I’ve been dodging the Haim hype all year, and the reason is due to how they’ve been marketed to me. Always photographed in a quasi-sepia tone, outdoors, and with their long hair dutifully unkempt – I was led to believe that these three sisters from L.A. spent their time in the hills reciting Stevie Nicks lyrics over a bubbling cauldron, crafting tunes about how the moss on the surrounding rocks does things to their vaginae that no mortal man ever could. Ironically those same images led a friend of mine to believe they were nothing but pre-packaged bubble-gum pop. Either way, we were both way off track. Sure, the Nicks-comparison is somewhat valid, but why didn’t anybody just tell me straight up that these girl kick fucking ass. Here’s how I’d describe them – put Ann Wilson, Nancy Wilson, and Chrissie Hynde together in a band, and pretend they didn’t start making music until they had gleefully lived through and embraced everything the 90′s had to offer.
It almost feels like their promotional team wanted to dupe people into checking them out. It’s sad to think that we still live in an age where gentle women of the mysterious wilderness is supposed to be more appealing than self-empowered young bitches crushing shit, but that seems to be the case. These girls are strong, confident, and cool as all hell, and there’s no reason for them to be presented in the media as delicate fairy-women. Perhaps my own history with how promotional media is presented to me has created a regularly convoluted image of new acts, but either way I’m interested to see how my reaction to their promotional material will be now that I know what they’re really all about.
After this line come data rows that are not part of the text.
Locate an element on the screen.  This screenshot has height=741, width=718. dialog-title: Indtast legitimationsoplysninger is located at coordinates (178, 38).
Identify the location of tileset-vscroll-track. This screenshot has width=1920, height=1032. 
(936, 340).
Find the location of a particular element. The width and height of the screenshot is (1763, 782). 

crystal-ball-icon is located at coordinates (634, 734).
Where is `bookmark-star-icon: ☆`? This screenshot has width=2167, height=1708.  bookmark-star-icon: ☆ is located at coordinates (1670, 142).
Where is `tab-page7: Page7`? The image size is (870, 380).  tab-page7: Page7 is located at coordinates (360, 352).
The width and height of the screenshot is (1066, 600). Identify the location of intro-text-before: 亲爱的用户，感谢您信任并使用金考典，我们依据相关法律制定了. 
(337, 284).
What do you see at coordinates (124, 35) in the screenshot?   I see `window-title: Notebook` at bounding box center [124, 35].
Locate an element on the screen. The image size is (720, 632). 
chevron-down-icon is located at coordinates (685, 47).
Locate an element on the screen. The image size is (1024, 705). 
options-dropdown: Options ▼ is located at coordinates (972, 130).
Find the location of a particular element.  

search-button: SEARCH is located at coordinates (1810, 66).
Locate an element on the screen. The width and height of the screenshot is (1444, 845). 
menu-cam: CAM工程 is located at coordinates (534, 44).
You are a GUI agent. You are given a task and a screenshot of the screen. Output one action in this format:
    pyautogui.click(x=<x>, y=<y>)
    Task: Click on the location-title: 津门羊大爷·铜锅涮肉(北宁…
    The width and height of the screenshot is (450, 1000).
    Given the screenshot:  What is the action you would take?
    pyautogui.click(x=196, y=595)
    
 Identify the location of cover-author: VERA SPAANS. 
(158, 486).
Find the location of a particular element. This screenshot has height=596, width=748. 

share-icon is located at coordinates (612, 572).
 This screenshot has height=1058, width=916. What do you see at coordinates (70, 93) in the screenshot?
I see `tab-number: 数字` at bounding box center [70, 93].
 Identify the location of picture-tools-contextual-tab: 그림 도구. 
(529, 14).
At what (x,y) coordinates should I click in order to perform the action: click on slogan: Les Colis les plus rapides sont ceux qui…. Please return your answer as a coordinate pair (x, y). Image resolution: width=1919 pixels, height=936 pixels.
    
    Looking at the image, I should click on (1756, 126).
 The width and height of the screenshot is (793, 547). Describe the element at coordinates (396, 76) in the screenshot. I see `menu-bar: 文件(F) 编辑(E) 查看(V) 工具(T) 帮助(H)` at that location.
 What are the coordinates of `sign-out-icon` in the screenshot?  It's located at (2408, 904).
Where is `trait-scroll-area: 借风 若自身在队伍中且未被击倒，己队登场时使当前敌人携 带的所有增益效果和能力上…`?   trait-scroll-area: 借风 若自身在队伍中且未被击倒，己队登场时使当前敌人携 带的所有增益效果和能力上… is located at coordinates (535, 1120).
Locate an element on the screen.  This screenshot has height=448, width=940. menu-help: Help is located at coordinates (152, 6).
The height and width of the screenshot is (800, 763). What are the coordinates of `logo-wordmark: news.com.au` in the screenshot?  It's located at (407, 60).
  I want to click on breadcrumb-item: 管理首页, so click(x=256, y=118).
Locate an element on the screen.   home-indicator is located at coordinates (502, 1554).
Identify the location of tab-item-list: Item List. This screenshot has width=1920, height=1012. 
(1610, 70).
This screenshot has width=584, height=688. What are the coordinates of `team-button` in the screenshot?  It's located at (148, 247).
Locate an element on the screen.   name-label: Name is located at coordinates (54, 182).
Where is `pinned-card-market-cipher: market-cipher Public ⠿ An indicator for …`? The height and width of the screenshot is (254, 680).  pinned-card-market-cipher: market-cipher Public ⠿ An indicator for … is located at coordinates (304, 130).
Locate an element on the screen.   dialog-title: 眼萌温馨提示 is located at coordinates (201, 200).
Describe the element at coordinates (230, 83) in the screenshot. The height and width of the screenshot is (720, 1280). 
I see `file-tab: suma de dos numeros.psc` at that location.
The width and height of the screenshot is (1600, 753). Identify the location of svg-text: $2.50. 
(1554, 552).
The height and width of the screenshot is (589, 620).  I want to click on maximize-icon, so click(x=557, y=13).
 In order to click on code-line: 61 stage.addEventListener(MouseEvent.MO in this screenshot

Anyway, the music… There’s been a solid amount of strong female artists emerging on the scene in the past year or two, but there hasn’t been a solid new female band on the scene in forever – at least not if you exclude all-star groups like Wild Flag. Anyway again, the tunes… There’s a fairly broad spectrum of influences across the album, Days Are Gone, but they collectively forge a cohesive vision of the band – one that’s not afraid to make a dance hit, a folk song, a straight rocker, or just have fucking fun for Christ’s sake. I feel like if you told Danielle Haim that the beginning of “The Wire” is a direct poaching of The Eagles’ “Heartache Tonight,” her reply would be “Yeah…so?” Telling a trio of sisters that one of their songs sounds too much like a 35 year old track co-written by Bob Seger is the kind of nit-picking that gets a bottle cracked over your skull. Frankly, I find it to be a great act of re-purposing. “Forever” totally cops one of Thriller’s disco shuffles, and it’s great. “Honey and I” sounds like Joni Mitchell putting new lyrics to a stripped down version of Garcia’s “Reuben and Cherise.”
Long story short – I don’t care that some of their songs take a few liberties from the past, I don’t care that they’re constantly bathed in sepia, and as sure as hell don’t give a fuck that I’m outside of their target demographic. These girls kick ass, and I’m fully on their team.